Cry Tough and Down Three Dark Streets

CRY TOUGH may be my favorite film this year. Not because it’s a work of cinematic genius or anything like that. Just because it hits all my sweet spots and then some. Nymphomania! Judo! Stag films! Gas masks and stingy brim hats! And this exchange: “What’s shakin’?” “The bacon. But this bacon is taken.”

Gorgeous young John Saxon plays a Puerto Rican ex-con who comes home to his old New York neighborhood and tries to go straight, but winds up seduced back into a life of crime. He falls for a hot Cuban nymphomaniac (Linda Cristal) who hates the idea of marriage and doesn’t want to be tied down to just one man. (My kinda gal!) After pulling a few violent jobs for a slippery, effeminate crime boss, he’s poised to take over the dirty business, but all he really wants is his disapproving father’s love and acceptance. Dad’s declaration that Saxon is dead to him sends the kid into a self-destructive downward spiral. No sappy, happily-ever-after in this one.

It’s set in my old hood, in the “teeming tenements” of New York City during the hottest part of the sweltering summer. I loved the steamy rooftop love scene on what we used to call “tar beach.” I loved the fact that the crooks had no guns, only switchblades. I loved the death-curse of the bloody chicken head. I loved the weird, homoerotic scene where Saxon confronts the naked crime boss in the bathtub. I loved all the meaty Latina dancers in tight skirts. In short, I loved this movie. It was dirt cheap, shot for peanuts and a bit heavy handed in its attempt to be socially relevant but that didn’t stop me from loving every minute of it.

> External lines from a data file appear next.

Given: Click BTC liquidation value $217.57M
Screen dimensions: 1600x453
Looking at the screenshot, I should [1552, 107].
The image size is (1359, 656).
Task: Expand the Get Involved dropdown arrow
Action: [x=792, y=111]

John Saxon was there in person to introduce the film. I had no idea that he had been a model for pulp covers and magazines as a teenager. I also dug his story about coming to Hollywood at 17 and meeting fellow New Yorker Tony Curtis, who told him “Don’t let ‘em bug you about your accent. You talk how you wanna talk.

The second feature was DOWN THREE DARK STREETS.

This documentary-style procedural starred Broderick Crawford as an FBI agent who steps in to investigate three separate but possibly related cases after his partner is murdered. A widow is receiving phone calls from a mystery man who wants her to turn over her late husband’s insurance money or he’ll kill her kid. A homicidal gangster is on the loose and his saucy girlfriend is the only one who knows were he’s hiding out. A kid gets mixed up with a gang of car thieves who threaten his blind wife if he doesn’t go along with their racket. Crawford solves the cases, including his partner’s death, using cutting-edge scientific techniques (like semantics!) and his own intuitive ability to see into the inner workings of the criminal mind. CSI, 1954!

Tons of great vintage LA locations, including a climactic scene up at the Hollywood sign. The droning narration might have been a downside to some, but I liked the wordy explanations and all the dated “science.” Not a good film by any stretch but fun to watch. I especially liked the blind girl IDing the bad guy (Claude Akins!) by feeling his cauliflower ear.

Funny glitch in this print. As I mentioned yesterday, both these prints are brand spanking new, so new that there was no time to check them out in advance. In fact, there was some worry that the prints might not make it to Hollywood in time for the show. But they did and our viewing was the first time anyone had seen them. I have no idea what the back story was behind these two print or where they came from, but at one point the extortionist gives the widow a note composed of cut out letters. The note is in Italian! Wonder what happened there…?

I’ll be back on Wednesday for the final show in this year’s Noir City series, GASLIGHT and MY NAME IS JULIA ROSS.